Dec 18, 2006

Today I bravely confronted a truly terrifying vegetable that came into my abode via Fresh Direct--not to mention the devil.

Photobucket - Video and Image Hosting

Also: I was afraid that Lou Reed's Berlin at St. Ann's would be flat and a shadow of the album but instead it was one of the best things Ive ever seen, if not the best thing. I wept through the entire thing. Just imagine that whole album, that album that starts in hopefulness and rapture and goes through all this harrowing loss and disillusionment and devastation, live with Lou Reed AT HIS BEST and a full choir and an orchestra and this gorgeous set designed by Julian Schnabel, all glimmering and golden, and a huge screen behind Lou Reed projecting all these nostalgic haunting images, this beautiful woman, this child running around in wings, all sort of dark, images from memory or dream.. It was so intense. I kept feeling chills and shivers move through me and I cant remember ever sitting through anything where I was openly weeping. My friend Pete cried a lot, too. I dont know how anyone could not. Julian Schnabel introduced the show and called Berlin the most romantic album ever made; I love that.
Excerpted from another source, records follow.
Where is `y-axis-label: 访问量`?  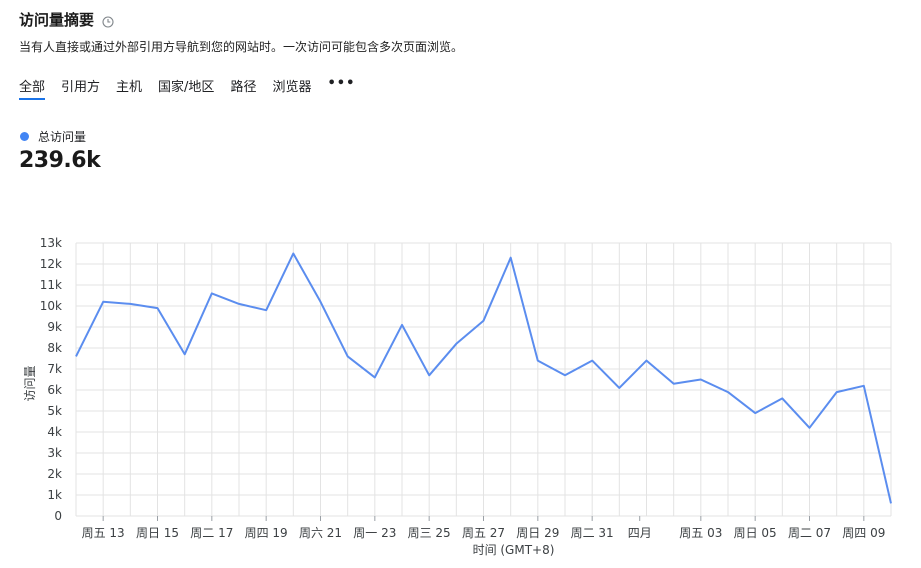
y-axis-label: 访问量 is located at coordinates (30, 383).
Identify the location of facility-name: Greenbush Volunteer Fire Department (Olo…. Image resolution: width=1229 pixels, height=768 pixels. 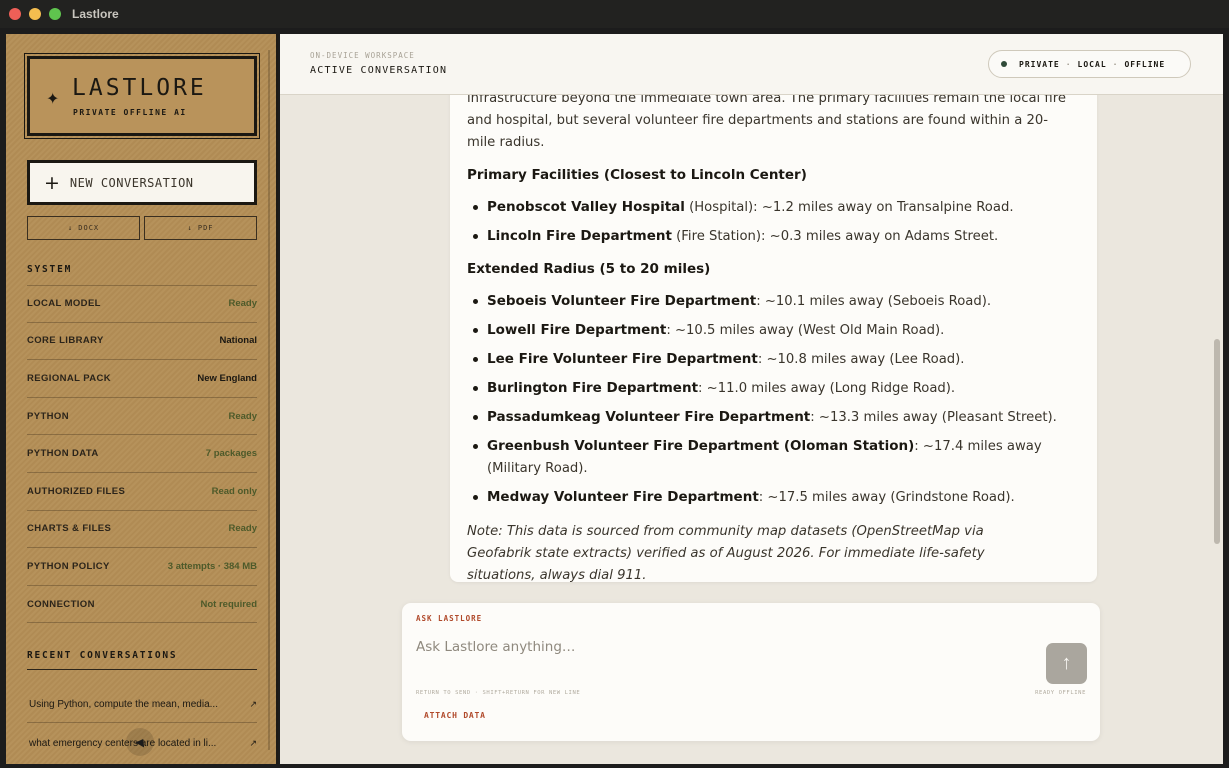
(701, 446).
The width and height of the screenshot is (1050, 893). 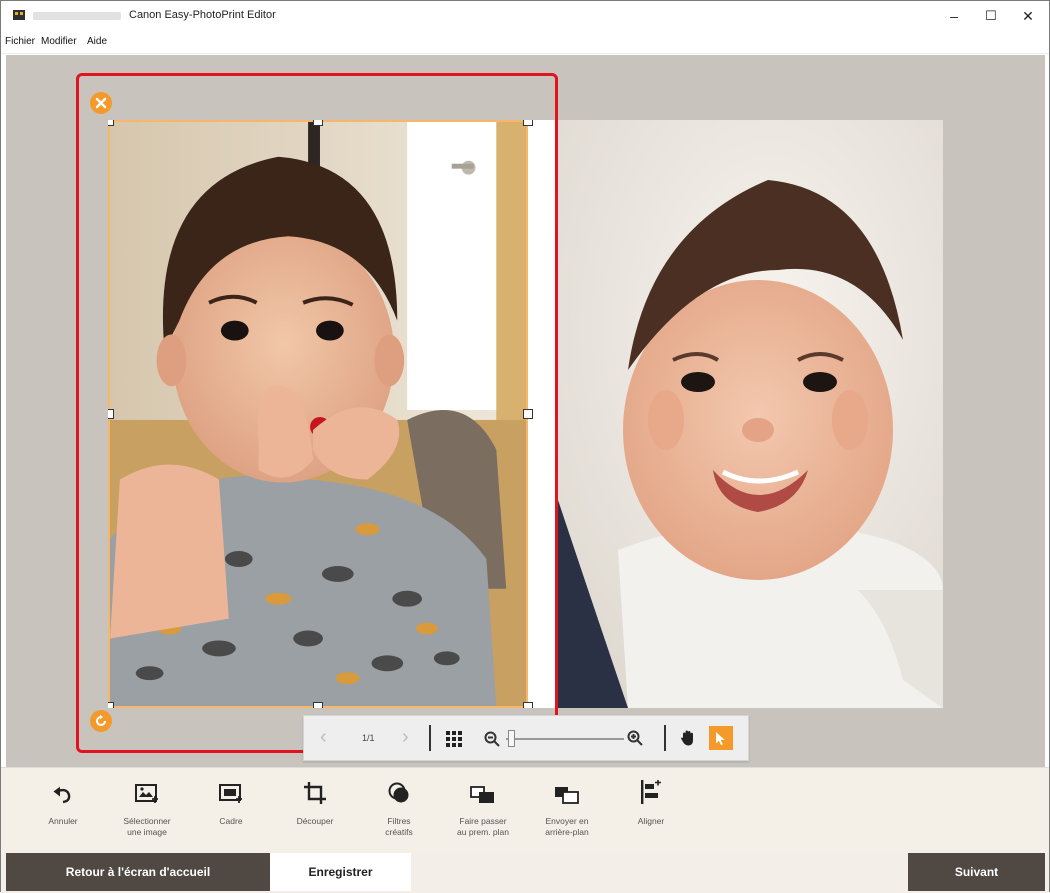 I want to click on send-to-back-label: Envoyer en arrière-plan, so click(x=567, y=827).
Then, after the Berlin album, there was this tiny break and then the band came back and did three more songs. It seemed extraneous at first, like how could anything be as good as what we'd just seen? But then he did a gorgeous, soft version of "Sweet Jane," and THEN he had Antony (who had been sitting there singing back up the whole time) sing "Candy Says" and MY GOD that boy's voice is not of this world. Ive never heard anything like it. Like a ghost or an angel. And then Lou Reed started singing WITH him, moving in and out of his voice, and to hear a voice as brittle as Lou Reed's against Antony's crazy angelic voice was just so beautiful. I left feeling totally wrecked and exhilarated. I can't even believe I almost missed it.

I also saw a reading of my friend David's play on Friday at the Public Theater, with Joi and Eric, and it was pretty stunning, the whole story of Jerry Siegel and Superman and the Holocaust. I had read the play and marked it up the week before, so it was so cool to see how it actually came off in a reading, with some things working way better than I would have thought, and some things way worse. Overall, it was really smart and engaging and hilarious and sad. David's one of those writers who can make you laugh and break your heart at the same time. It makes me think of this quote I love from the director Faith Akin, who did the amazing Gegen Die Wand:

Germans try to categorize films: in a comedy, you just laugh and in a drama, you're not allowed to laugh. I don't believe in that, sometimes we laugh and cry in the same hour. It's dangerous when you have a drama and you put humor in it. I think it's the opposite, the funnier it is in the beginning of such a story, the more dramatic it can become. Because when an audience is laughing, that's opening their souls somehow, and when you have an audience with an open soul, it's much better to hit them with a knife.